Reputation: 63
I have an About View which I push onto a NavigationController. The view has one UILabel which is connected to an IBOutlet. In viewDidLoad I populate the UILabel with the bundle version number (a string). Testing with instruments suggested that the line marked with a comment is leaking memory: -
viewDidLoad {
[super viewDidLoad];
self.title = @"About";
// Line below is the suggested culprit ***
NSString *versionLabel = [[NSString alloc] initWithFormat:@"Version %@",
[[[NSBundle mainBundle] infoDictionary] objectForKey:(NSString *)kCFBundleVersionKey]];
self.applicationVersion.text = versionLabel;
[versionLabel release];
versionLabel = nil;
}
I'm assuming it is suggesting the NSString and not anything else on the line ...
My questions is Why ?
Upvotes: 2
Views: 210
Reputation: 17811
It may actually be the mainBundle or infoDictionary that is leaking - it is possible that the system is caching one or other of those and thus they are being created and then never released.

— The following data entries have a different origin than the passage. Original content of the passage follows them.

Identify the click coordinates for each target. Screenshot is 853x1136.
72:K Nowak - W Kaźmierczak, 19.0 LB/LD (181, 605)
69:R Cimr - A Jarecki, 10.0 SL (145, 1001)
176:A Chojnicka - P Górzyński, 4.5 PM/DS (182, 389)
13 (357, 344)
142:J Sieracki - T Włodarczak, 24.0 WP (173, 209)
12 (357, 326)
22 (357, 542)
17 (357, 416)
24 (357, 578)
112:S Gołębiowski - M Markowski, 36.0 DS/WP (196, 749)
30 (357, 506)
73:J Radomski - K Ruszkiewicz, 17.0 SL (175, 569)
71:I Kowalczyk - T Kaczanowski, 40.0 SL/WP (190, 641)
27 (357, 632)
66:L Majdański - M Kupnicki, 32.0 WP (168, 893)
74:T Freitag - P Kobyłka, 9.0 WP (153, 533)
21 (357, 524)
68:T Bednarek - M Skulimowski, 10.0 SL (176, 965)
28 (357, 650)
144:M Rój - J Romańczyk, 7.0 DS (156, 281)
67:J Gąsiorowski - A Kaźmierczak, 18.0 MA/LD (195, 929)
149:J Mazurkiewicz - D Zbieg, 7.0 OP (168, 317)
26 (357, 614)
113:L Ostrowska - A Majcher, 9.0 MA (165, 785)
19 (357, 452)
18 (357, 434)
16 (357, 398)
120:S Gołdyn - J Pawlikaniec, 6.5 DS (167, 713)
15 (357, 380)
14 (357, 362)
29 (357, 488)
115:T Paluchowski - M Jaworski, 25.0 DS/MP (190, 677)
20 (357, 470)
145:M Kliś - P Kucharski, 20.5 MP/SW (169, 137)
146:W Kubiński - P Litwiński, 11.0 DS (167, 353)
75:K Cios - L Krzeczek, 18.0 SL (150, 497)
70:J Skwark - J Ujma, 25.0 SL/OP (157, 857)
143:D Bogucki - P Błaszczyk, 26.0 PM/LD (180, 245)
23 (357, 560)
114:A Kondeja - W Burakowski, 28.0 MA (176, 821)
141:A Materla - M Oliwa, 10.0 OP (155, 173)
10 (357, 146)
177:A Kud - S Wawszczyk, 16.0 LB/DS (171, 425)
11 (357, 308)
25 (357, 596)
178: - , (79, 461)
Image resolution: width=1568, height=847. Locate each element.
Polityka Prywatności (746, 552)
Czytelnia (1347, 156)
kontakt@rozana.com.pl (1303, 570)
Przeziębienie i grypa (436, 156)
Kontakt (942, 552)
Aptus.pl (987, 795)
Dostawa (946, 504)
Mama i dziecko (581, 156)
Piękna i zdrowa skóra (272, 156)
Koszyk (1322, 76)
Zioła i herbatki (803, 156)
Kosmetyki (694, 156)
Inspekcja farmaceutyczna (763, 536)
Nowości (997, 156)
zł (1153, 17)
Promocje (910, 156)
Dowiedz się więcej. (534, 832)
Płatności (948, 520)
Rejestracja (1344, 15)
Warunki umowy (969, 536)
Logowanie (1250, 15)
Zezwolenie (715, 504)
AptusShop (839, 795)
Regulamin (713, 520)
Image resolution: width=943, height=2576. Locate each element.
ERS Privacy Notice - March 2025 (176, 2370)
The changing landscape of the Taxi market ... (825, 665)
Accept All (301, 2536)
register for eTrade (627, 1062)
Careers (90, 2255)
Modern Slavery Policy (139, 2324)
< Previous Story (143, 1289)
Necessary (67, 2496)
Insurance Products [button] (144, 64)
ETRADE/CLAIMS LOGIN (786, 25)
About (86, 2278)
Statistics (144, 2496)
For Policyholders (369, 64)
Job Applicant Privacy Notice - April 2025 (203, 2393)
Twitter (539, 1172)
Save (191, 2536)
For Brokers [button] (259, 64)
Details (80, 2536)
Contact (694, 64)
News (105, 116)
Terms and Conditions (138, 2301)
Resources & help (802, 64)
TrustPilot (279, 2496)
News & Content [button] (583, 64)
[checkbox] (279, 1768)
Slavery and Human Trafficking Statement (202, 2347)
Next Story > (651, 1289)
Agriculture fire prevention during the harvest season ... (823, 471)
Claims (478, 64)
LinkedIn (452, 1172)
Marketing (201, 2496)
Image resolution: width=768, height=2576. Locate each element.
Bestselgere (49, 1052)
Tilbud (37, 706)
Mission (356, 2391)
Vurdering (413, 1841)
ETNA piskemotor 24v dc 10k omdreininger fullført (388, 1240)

Try adding in to your applicationDidFinishLaunching the code:
[[NSBundle mainBundle] infoDictionary];
Without any other code and see if Leaks points to that line as the location of the leak. In that case, caching is the issue and you can ignore it.
Upvotes: 0
Reputation: 4353
You don't even need to create an instance of NSString in that case, simply use the following method that acts on the NSString class (not an instance):
NSString *versionLabel = [NSString stringWithFormat:@"Version %@",
[[[NSBundle mainBundle] infoDictionary]
objectForKey:(NSString*)kCFBundleVersionKey]];
If you use NSString this way, you do not have to release versionLabel because memory was never allocated.
Upvotes: 0
Reputation: 299355
My suspicion is that you're leaking the applicationVersion
UILabel. That will cause the string to leak as a by-product. The most common reason for this on iPhone is failure to follow the NIB memory management rules.